Starting at the line that contains "Task: Click the" and ending at the line that contains "Image resolution: width=487", the lines below are to be given again exactly, with nothing added.
Source data: Begin
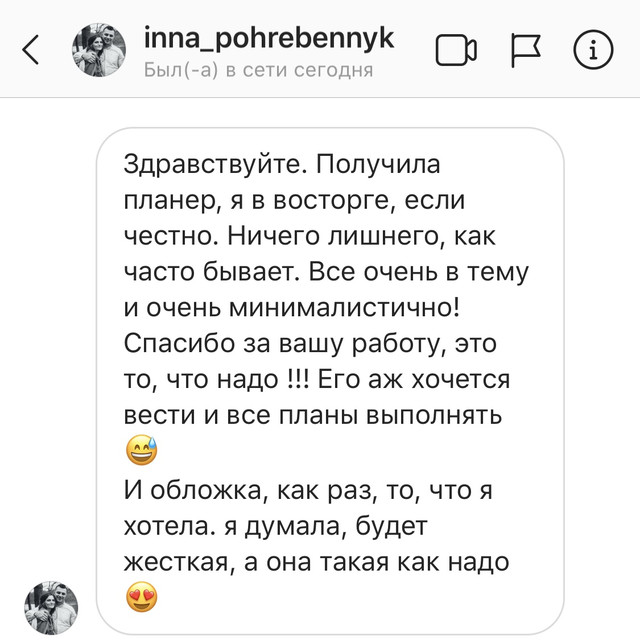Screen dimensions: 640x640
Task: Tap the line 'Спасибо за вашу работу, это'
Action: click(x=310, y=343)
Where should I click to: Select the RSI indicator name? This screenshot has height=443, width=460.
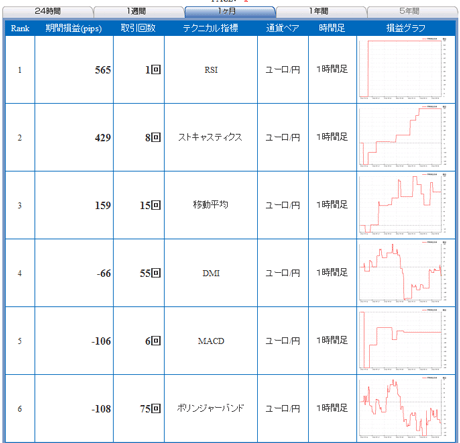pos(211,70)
Source data: End
Source data: Begin
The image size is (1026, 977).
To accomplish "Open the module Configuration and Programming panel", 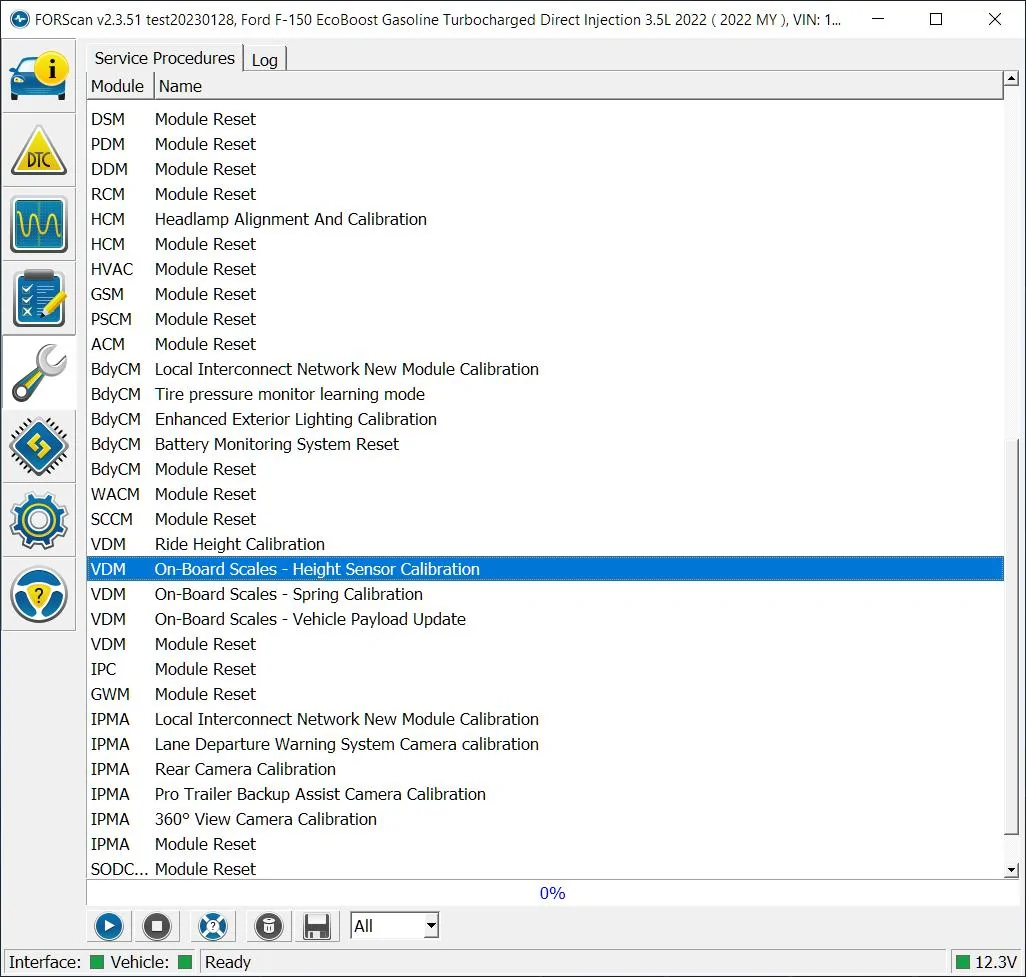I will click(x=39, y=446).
Source data: End
Source data: Begin
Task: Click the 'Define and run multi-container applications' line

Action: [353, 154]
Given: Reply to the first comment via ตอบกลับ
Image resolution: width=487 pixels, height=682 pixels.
Source data: End
Completed task:
Task: Click the 'Define and run multi-container applications' line

Action: [353, 154]
Given: Reply to the first comment via ตอบกลับ
Image resolution: width=487 pixels, height=682 pixels.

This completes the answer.